Problema da risolvere:
Riscrivi senza alcuna modifica il tratto del materiale riportato qui sotto che va dalla riga contenente "This screenshot has width=550, height=360. Task: Click the TCN" fino alla fine del materiale, estremi compresi.

***** Dati registrati *****

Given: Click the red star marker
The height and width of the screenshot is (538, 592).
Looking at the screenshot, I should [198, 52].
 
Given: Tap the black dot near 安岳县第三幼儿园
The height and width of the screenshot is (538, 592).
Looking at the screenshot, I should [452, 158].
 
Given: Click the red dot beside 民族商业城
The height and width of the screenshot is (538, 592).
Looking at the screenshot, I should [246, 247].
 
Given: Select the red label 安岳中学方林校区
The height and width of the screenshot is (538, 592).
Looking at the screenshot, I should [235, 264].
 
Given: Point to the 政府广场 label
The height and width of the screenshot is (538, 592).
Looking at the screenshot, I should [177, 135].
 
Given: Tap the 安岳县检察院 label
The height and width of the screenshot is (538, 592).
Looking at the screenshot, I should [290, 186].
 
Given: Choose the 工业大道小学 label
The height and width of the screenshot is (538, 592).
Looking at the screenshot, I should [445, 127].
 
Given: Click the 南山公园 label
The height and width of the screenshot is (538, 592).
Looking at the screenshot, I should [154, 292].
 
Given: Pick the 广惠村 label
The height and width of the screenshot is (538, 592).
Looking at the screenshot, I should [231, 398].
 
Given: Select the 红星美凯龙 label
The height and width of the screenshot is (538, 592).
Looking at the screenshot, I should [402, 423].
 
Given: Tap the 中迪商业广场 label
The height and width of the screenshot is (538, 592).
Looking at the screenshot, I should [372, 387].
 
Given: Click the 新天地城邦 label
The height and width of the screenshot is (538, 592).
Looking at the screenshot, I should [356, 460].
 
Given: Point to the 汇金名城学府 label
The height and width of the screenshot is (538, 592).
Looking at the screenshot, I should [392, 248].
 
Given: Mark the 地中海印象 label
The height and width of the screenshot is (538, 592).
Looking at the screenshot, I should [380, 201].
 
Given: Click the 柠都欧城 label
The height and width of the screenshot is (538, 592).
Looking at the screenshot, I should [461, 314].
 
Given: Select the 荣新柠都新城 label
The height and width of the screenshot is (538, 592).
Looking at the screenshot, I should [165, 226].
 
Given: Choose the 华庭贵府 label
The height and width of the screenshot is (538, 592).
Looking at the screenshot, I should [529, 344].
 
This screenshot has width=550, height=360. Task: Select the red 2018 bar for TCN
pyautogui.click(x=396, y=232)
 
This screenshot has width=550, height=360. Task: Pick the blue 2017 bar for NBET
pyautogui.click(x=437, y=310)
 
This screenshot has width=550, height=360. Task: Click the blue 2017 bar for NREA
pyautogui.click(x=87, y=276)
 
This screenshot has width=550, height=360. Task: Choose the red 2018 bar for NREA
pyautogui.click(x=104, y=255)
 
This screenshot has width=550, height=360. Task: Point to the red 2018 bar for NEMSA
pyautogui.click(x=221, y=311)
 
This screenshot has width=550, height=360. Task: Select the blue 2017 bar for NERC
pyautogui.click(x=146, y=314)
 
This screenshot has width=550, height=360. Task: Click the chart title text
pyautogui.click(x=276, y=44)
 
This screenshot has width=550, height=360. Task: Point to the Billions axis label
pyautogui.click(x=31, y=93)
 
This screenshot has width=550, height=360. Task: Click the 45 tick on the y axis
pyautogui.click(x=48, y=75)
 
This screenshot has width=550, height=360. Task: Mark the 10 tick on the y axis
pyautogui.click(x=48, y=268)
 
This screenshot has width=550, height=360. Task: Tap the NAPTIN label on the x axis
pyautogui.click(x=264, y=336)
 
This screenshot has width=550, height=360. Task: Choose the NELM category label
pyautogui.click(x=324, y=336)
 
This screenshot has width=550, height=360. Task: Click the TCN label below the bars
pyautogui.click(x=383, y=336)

*****

Soluzione:
This screenshot has width=550, height=360. Task: Click the TCN label below the bars
pyautogui.click(x=383, y=336)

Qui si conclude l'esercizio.